I am trying to bring my spare FB460V engine back to life, if everything works well, I'll swap the engine and take care of the currently installed engine later.

I'll keep updates on the progress.
:smiley-confused009: :smiley-confused009:


----------



## YSHSfan (Jun 25, 2014)

My spare FB460V cleaned out nicely, went to turn the engine and the piston will not go all the way "up". Removed the cylinder head and inpected, found a few "corn" pieces keeping the piston from closing all the way.
Cleaned all the carbon from the cylinder head, block, intakes and valves as possible.
Checked valve clearance (spec is 0.1-0.16mm), found that exhaust has 0.11mm but intake has 0.04mm or less.
I'm thinking of removing both valves and set them to 0.15mm considering that as it "wears" out it is going to loose clearance.

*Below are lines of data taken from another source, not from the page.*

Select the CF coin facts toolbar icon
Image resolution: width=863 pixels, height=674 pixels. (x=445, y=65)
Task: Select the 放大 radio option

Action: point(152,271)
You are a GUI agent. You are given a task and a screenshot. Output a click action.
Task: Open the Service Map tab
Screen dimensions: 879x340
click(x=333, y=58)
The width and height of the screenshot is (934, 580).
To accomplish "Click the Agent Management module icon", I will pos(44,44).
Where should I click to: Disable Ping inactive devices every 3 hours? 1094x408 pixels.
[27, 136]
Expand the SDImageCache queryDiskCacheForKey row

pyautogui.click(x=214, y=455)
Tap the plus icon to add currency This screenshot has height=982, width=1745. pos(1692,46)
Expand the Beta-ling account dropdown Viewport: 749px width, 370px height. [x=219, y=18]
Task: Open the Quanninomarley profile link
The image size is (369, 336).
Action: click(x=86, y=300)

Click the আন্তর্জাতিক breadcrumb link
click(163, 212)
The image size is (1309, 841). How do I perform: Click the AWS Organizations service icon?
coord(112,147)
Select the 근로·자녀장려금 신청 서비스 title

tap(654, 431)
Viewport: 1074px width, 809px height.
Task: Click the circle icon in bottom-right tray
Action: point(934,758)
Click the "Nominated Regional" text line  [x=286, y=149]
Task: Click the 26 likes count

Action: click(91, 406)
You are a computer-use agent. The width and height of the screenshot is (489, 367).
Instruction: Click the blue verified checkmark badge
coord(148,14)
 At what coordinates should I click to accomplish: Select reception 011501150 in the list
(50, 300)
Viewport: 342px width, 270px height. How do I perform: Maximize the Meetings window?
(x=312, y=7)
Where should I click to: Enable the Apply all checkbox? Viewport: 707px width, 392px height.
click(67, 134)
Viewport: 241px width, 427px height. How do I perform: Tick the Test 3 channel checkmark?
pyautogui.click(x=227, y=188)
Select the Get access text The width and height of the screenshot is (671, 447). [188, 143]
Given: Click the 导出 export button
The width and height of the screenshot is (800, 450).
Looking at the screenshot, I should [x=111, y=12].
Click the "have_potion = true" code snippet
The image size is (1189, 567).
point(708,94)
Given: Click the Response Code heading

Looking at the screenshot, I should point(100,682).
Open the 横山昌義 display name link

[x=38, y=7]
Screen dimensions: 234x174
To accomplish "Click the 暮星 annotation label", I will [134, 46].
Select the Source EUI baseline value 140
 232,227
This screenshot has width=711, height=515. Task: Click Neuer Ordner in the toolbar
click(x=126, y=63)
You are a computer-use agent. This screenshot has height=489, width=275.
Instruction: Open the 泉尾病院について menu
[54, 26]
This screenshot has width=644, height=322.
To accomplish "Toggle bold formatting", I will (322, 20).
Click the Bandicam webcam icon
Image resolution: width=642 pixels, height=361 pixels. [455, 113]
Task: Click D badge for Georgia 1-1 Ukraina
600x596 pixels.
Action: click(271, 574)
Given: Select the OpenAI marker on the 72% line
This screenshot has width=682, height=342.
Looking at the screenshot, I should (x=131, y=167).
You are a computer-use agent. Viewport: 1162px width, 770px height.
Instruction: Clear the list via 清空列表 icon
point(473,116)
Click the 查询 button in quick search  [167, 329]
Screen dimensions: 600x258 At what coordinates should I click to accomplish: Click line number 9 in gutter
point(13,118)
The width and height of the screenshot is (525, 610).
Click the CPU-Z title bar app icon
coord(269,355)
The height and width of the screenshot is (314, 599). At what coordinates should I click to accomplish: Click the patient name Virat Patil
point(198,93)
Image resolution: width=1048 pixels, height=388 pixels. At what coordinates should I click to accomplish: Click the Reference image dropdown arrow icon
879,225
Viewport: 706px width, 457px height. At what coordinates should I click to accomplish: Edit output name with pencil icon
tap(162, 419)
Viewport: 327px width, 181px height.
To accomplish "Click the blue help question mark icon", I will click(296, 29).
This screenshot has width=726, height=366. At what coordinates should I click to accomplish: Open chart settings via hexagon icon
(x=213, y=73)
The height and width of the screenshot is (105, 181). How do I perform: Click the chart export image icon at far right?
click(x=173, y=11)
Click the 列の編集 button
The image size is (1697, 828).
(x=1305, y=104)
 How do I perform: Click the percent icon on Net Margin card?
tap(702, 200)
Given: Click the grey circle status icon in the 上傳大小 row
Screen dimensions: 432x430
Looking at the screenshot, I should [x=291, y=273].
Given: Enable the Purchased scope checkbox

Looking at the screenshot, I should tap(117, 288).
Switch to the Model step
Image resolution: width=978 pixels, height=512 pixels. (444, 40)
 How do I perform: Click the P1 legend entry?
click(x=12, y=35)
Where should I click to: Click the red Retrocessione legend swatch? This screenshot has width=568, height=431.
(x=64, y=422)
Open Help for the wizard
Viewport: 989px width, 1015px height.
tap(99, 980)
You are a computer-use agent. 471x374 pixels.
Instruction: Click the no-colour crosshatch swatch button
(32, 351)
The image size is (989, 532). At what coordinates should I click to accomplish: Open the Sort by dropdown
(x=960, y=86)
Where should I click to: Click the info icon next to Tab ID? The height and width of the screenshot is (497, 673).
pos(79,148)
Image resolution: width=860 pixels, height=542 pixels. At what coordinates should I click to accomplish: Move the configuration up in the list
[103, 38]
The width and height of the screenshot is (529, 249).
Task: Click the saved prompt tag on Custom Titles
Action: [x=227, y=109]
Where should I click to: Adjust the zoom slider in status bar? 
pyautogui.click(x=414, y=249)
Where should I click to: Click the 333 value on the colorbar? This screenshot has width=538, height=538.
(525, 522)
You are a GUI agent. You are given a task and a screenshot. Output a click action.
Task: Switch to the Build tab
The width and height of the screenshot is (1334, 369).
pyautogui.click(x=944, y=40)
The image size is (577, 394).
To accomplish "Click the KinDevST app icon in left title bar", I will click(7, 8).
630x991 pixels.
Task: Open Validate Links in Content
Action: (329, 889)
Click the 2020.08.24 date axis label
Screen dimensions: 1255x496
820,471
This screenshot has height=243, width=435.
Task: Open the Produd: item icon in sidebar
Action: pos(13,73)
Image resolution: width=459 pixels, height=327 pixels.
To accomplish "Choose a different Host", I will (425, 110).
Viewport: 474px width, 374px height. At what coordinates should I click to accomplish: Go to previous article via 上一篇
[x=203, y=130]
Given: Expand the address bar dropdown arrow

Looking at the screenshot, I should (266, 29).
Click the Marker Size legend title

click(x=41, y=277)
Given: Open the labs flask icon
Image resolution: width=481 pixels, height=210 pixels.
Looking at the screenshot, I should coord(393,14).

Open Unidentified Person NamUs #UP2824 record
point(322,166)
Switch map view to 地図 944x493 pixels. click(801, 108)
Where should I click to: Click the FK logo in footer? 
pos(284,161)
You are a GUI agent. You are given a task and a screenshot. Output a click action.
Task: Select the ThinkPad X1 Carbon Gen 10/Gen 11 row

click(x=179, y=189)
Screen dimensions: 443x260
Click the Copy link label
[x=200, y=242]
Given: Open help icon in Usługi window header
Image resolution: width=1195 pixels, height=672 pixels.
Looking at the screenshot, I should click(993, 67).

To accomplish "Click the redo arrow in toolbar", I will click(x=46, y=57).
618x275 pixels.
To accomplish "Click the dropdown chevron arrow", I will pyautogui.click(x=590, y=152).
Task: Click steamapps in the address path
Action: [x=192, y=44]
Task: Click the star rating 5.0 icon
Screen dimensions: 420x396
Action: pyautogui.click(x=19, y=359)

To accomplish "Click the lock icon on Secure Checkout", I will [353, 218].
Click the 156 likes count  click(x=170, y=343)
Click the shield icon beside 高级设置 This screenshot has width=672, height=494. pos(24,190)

What do you think? :smiley-confused009: :smiley-confused009: :smiley-confused009:


----------



## YSHSfan (Jun 25, 2014)

Considering the fact that it was fairly easy to remove the head and check the valve clearance on my spare FB460V engine, I went ahead and did the same to the FB460V engine that is installed on the mower.
I have a spring removal tool, valve suction cup, and valve grinding compound on order, maybe I'll get back to it next weekend.
I'll be lapping the valves, adjusting valve clearance properly and reassembling it.
I watch this video:




*Geno* and *jt*, you were right on the intake valve issue.
After I took de head off and set the engine at TDC on compresion stroke I found out that just like in the video I can turn the intake valve easily with my finger indicating that it is staying open and leaking compression (perhaps it closes when the engine is warm and that is why it starts right up....?)
I'll keep you posted on the repair progress of both engines..... :smiley-confused009: :smiley-confused009:


----------



## YSHSfan (Jun 25, 2014)

Finally got back to work on my spare FB460V engine.

*Cleaned and decarboned combustion chamber, intake and exhaust ports.
*Ispected intake and exhaust valve guides, they have no play.
*Ispected cylinder wall, looks very good, can not feel a ridge at all.
*Cleaned intake and exhaust valves.
*Lap intake and exhaust valves properly.
*Adjusted intake and exhaust valves to .16mm as per specs.
*Replaced head gasket.
*Reassembled engine as needed.
*Changed engine oil.
*(Carburetor rebuild pending since there had been some water intrussion and some corrosion exists).

Checked starting condition (with borrowed carburetor): it started on first pull. :yahoo::yahoo::yahoo:

Now to work on the engine that is mounted on the walk behind mover. I'll update the results on that engine.

Thanks again _*jt*_ and *Geno*.


----------



## YSHSfan (Jun 25, 2014)

Just finished the FB460V engine on my mower, as expected it starts on the very first pull now. :yahoo::yahoo::yahoo:

I has a nice idle but surges at higher rpms (it had this condition before the valve adjustment), any idea on what to look for?. 
I cleaned the carburetor as best as I could. 
I have a clear fuel filter installed on it and fuel seems to be flowing too slow, I will look into that first.


----------



## 43128 (Feb 14, 2014)

just soak it in a gallon bucket of carb cleaner. specifically look for a partially clogged main jet or a blocked hole on the emulsion tube


----------